Together, replacing fossil fuels in electricity generation with renewable sources of energy, switching to plug-in hybrid and all-electric cars, shifting to all-electric railways, banning deforestation, and sequestering carbon by planting trees and improving soil management will drop net carbon dioxide emissions in 2020 more than 80 percent below today’s levels. This reduction gives us the best chance of keeping atmospheric CO2 concentrations from topping 400 parts per million, limiting the future rise in temperature. 45

The most efficient means of restructuring the energy economy to stabilize atmospheric CO2 levels is a carbon tax. As noted in Chapter 4, we propose a worldwide carbon tax of $200 per ton to be phased in at the rate of $20 per year between 2010 and 2020.
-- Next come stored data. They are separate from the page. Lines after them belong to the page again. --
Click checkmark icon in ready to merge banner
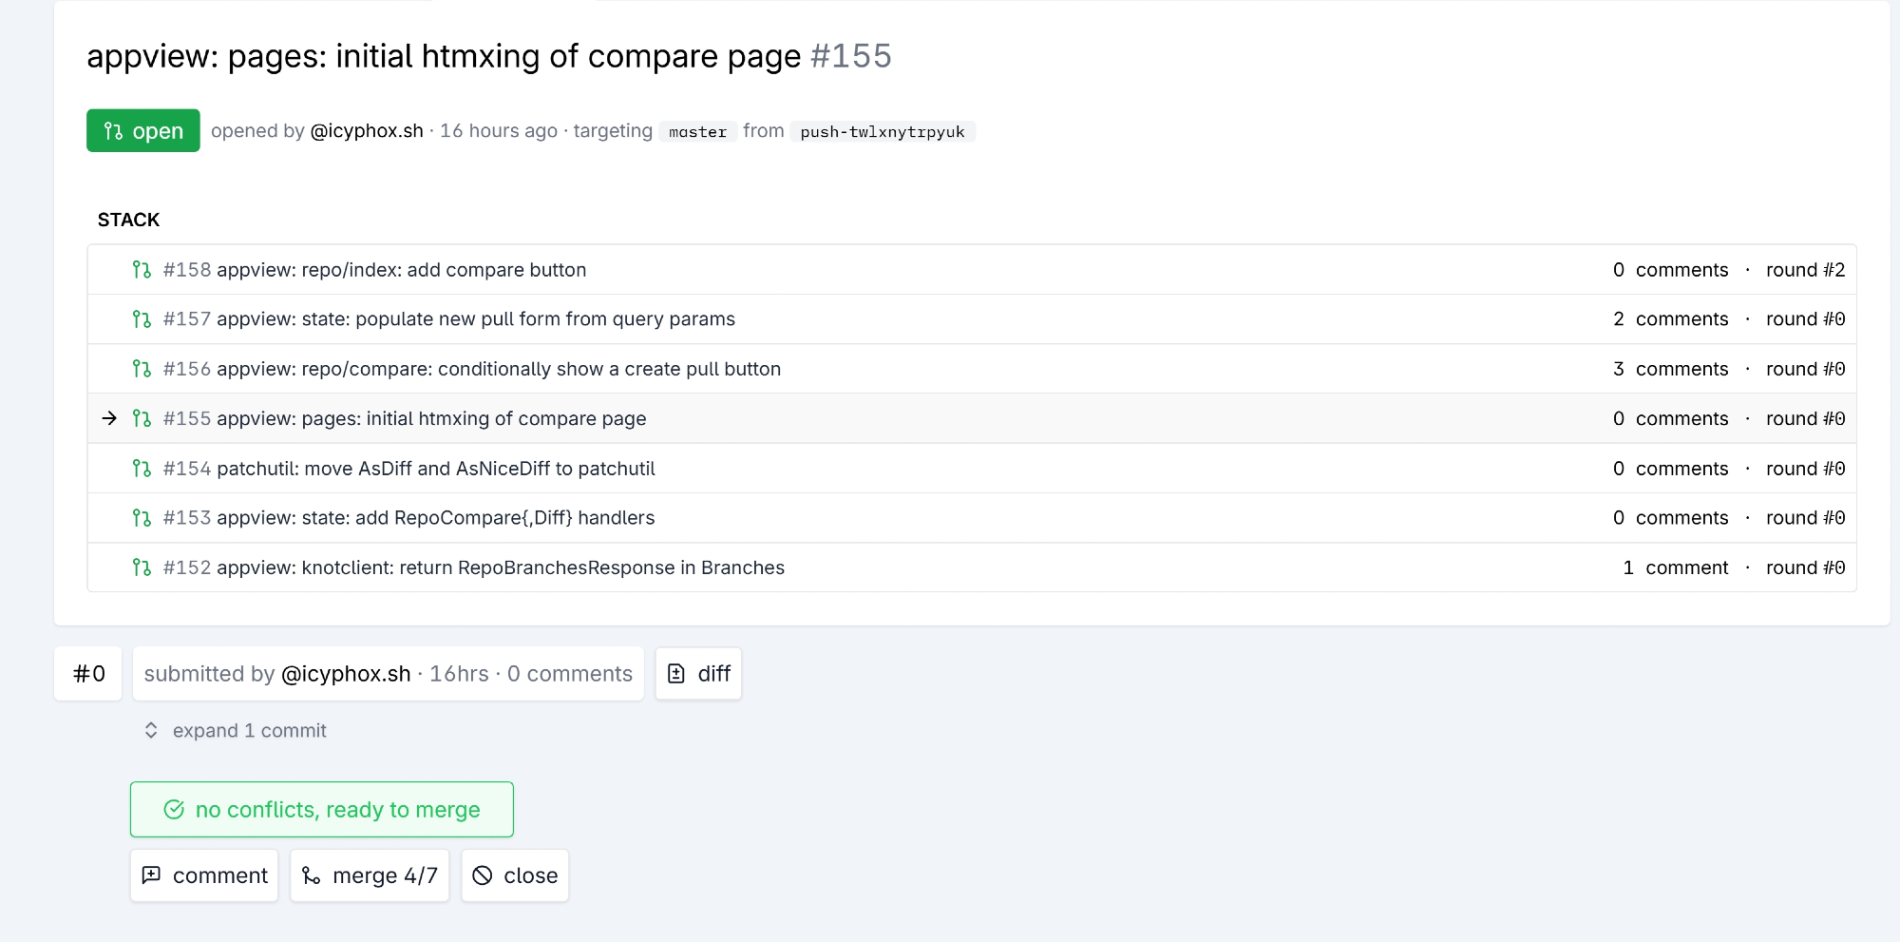The height and width of the screenshot is (942, 1900). 174,810
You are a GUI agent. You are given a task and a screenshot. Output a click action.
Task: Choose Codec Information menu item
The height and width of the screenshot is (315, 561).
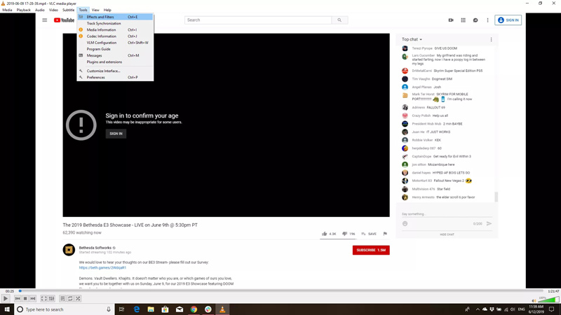pos(102,36)
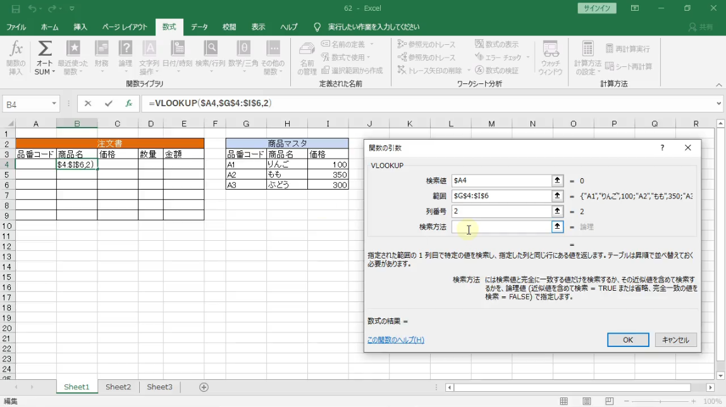Collapse dialog via 検索値 range selector icon
The image size is (726, 407).
click(557, 181)
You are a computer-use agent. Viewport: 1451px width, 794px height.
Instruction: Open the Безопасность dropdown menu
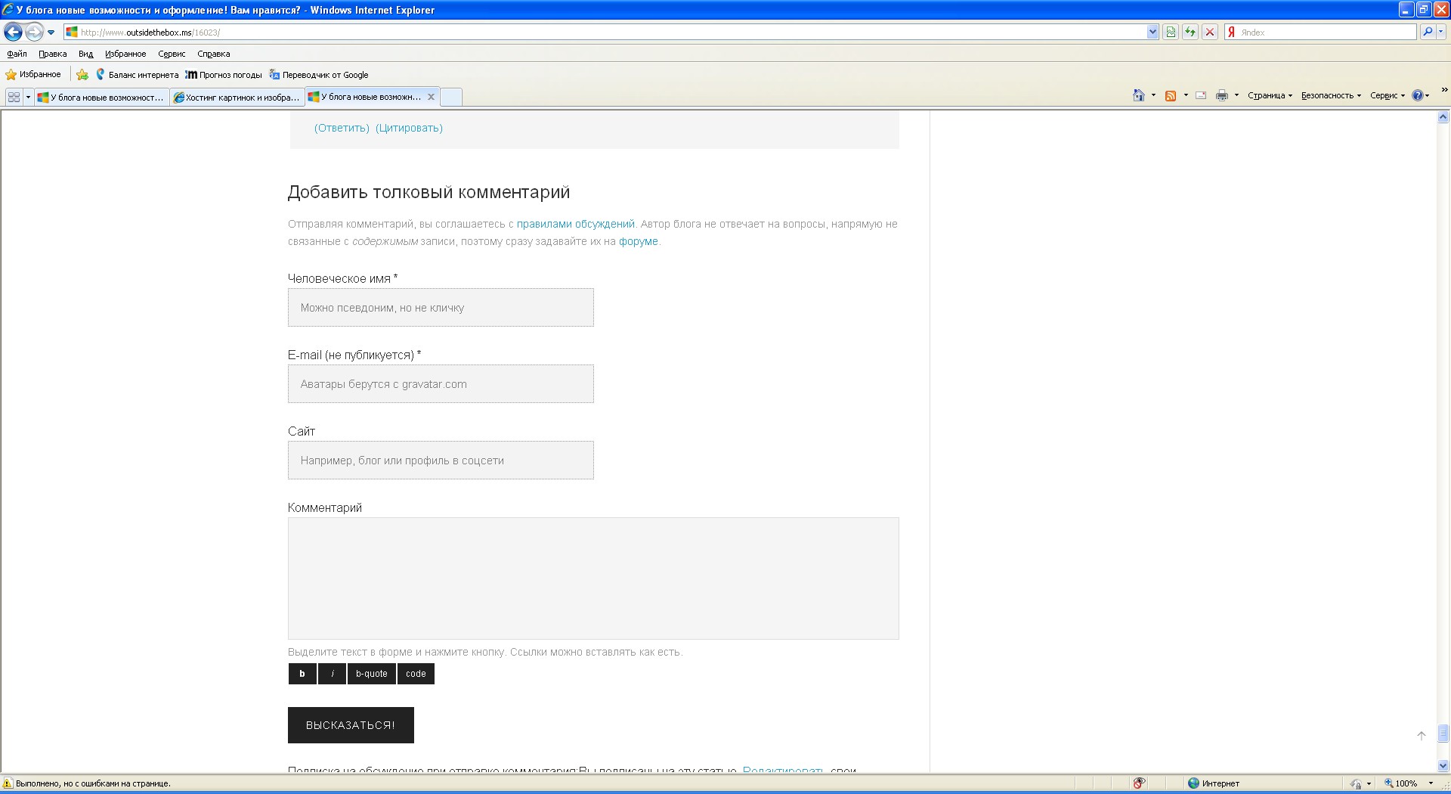click(1330, 95)
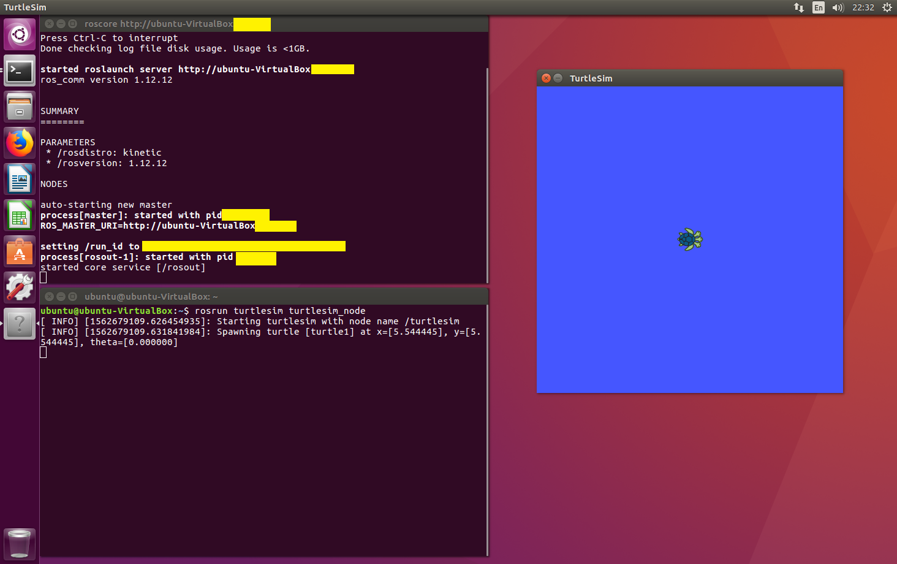Open the sound volume indicator
This screenshot has width=897, height=564.
[838, 7]
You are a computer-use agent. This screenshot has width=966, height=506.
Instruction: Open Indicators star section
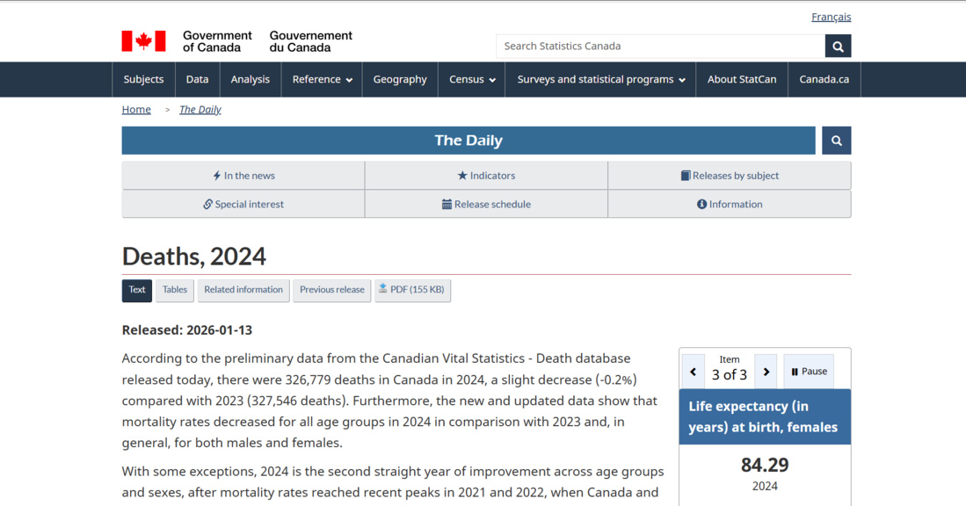pos(486,176)
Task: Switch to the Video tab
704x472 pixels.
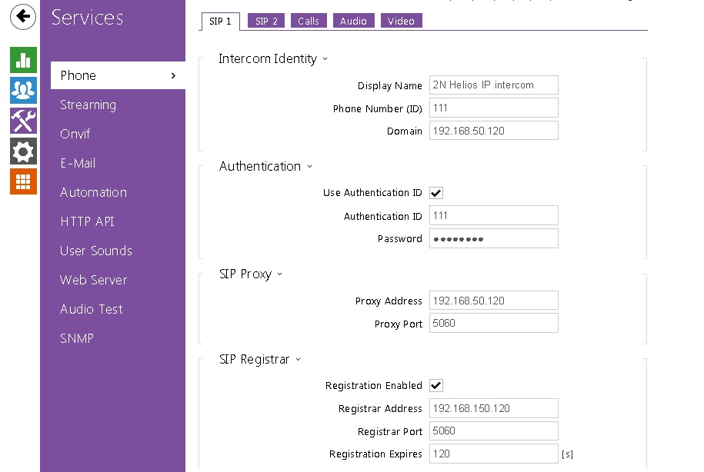Action: 401,22
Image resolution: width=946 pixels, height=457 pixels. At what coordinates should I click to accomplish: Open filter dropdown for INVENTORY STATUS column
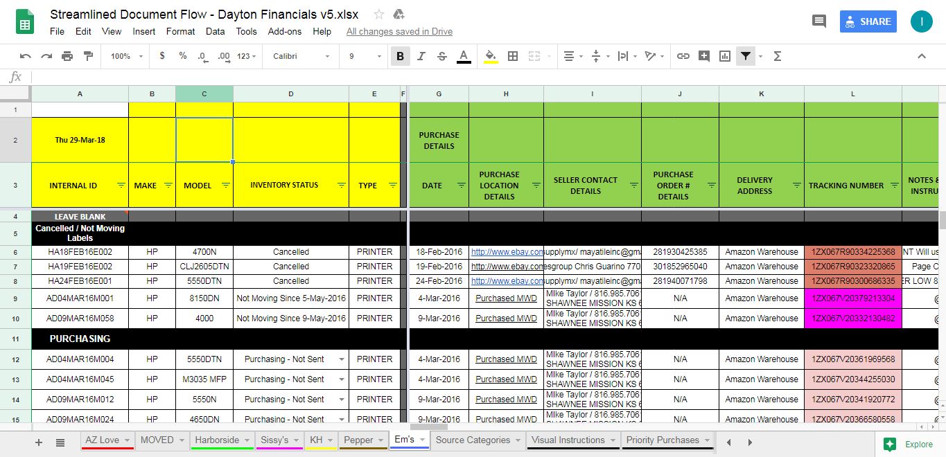[x=341, y=185]
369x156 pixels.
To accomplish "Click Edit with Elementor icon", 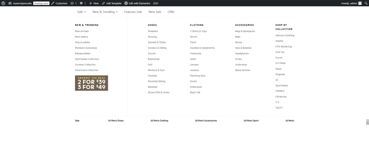I will [126, 3].
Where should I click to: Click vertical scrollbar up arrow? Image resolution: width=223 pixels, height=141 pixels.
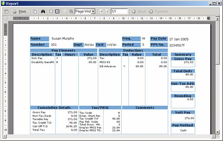218,19
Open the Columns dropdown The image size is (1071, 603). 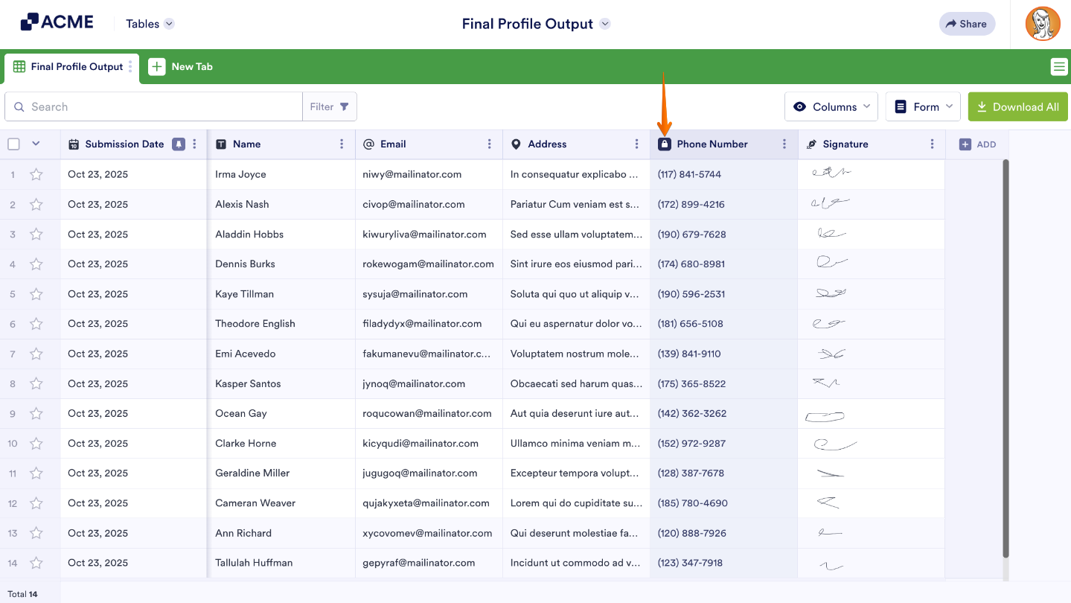tap(831, 106)
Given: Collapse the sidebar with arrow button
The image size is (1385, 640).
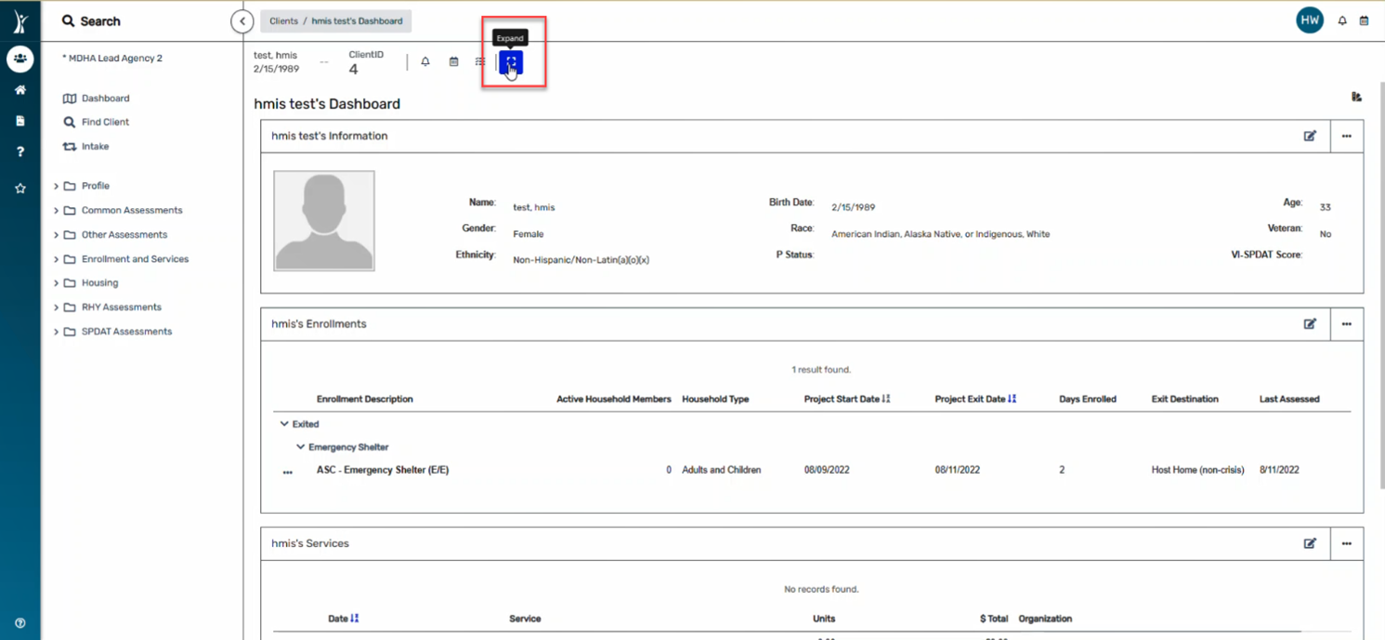Looking at the screenshot, I should coord(242,20).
Paid by the primary producers—the oil and coal companies—this tax would permeate the entire fossil fuel energy economy. The tax on coal would be almost double that on natural gas simply because coal has a much higher carbon content. Once a schedule for phasing in the carbon tax and reducing the tax on income is in place, the new prices can be used by all economic decisionmakers to make more intelligent decisions. In contrast to a cap-and-trade approach, in which the price of carbon fluctuates, the price of carbon with tax restructuring is predictable. For investors, this reduction in risk is invaluable.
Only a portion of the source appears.